I think it's because it related to class not geography. And every other accent is. So take the thing I said earlier, which you agreed with "you can have posh Mancunian, or standard Mancunian"
I’m sure there are many variations, I’m not an expert on Mancunian accents.
Now take the Mancunian out. Now what. A "posh" what. What if there's no accent you can attribute to a place there. Now what if they're not posh either. Now what are they?
You are trying to have a rigid structure of subdivision across all accents where they all have to follow the same rules. Your logic above is not transferable across all accent groups.
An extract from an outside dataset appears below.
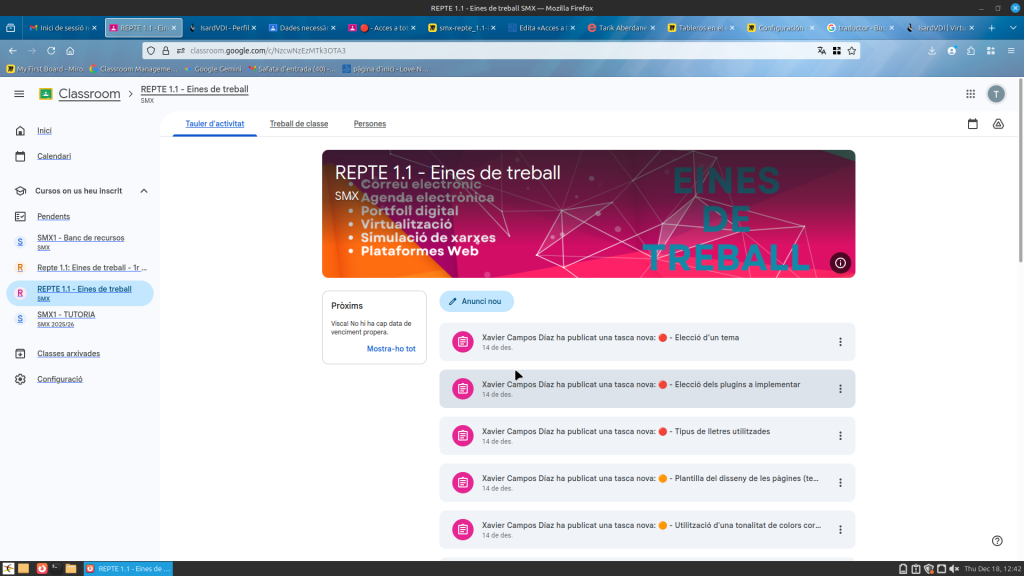This screenshot has width=1024, height=576.
Task: Open 'SMX1 - TUTORIA' class in sidebar
Action: click(66, 315)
Try looking at it the other way. Start from the sounds. A lot of people talk in a similar way. Ok, that’s a recognisable accent group. And then it’s a case of ‘what do they have in common, how do we describe this thing’. For some accents it’s clearly driven by locality. For others - such as RP/SSE there is a combination of geography (mainly out of the south east) and class/culture.
But literally all those people have to have in common is the way they talk. That’s their accent group. That’s your accent. Someone has put a label on it based on common factors in many people who have that accent. That’s all.
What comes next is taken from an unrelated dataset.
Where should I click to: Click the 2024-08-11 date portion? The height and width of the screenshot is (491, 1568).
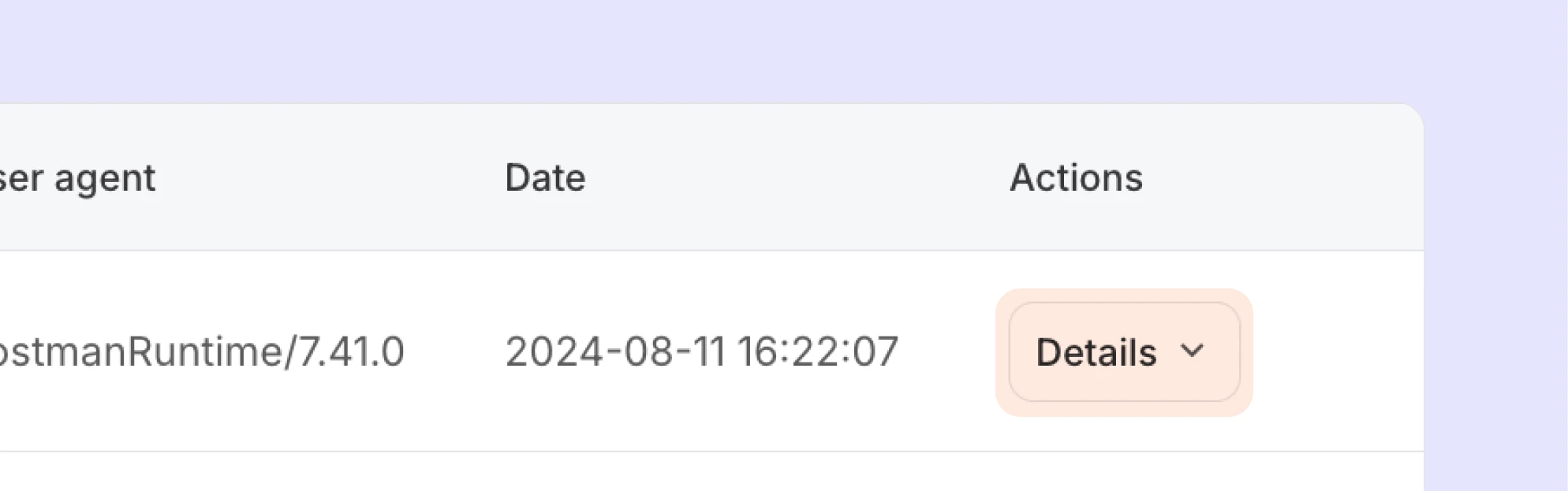click(x=614, y=352)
Yes, but every other English accent relates to a place. And if you don't have any of those recognisable regional accents, you are covered by this general blanket of RP, which actually doesn't relate to your class at all these days.
This is still, totally untrue. You couldn’t pitch up in Berkshire speaking with a totally different and heretofore undiscovered accent and have it be RP. RP is a specific, documented group of sounds used in speaking English. It just doesn’t categorise by geography.
Stop trying to make accents about geography. Just stop. Many are, but not all.
They’re a way of making sounds when we speak. That’s the accent. That’s it.
Everything else is an attempt to categorise.
(But also stop trying to pretend that RP/SSE is free of geography. It’s geography and/or class and/or other stuff.)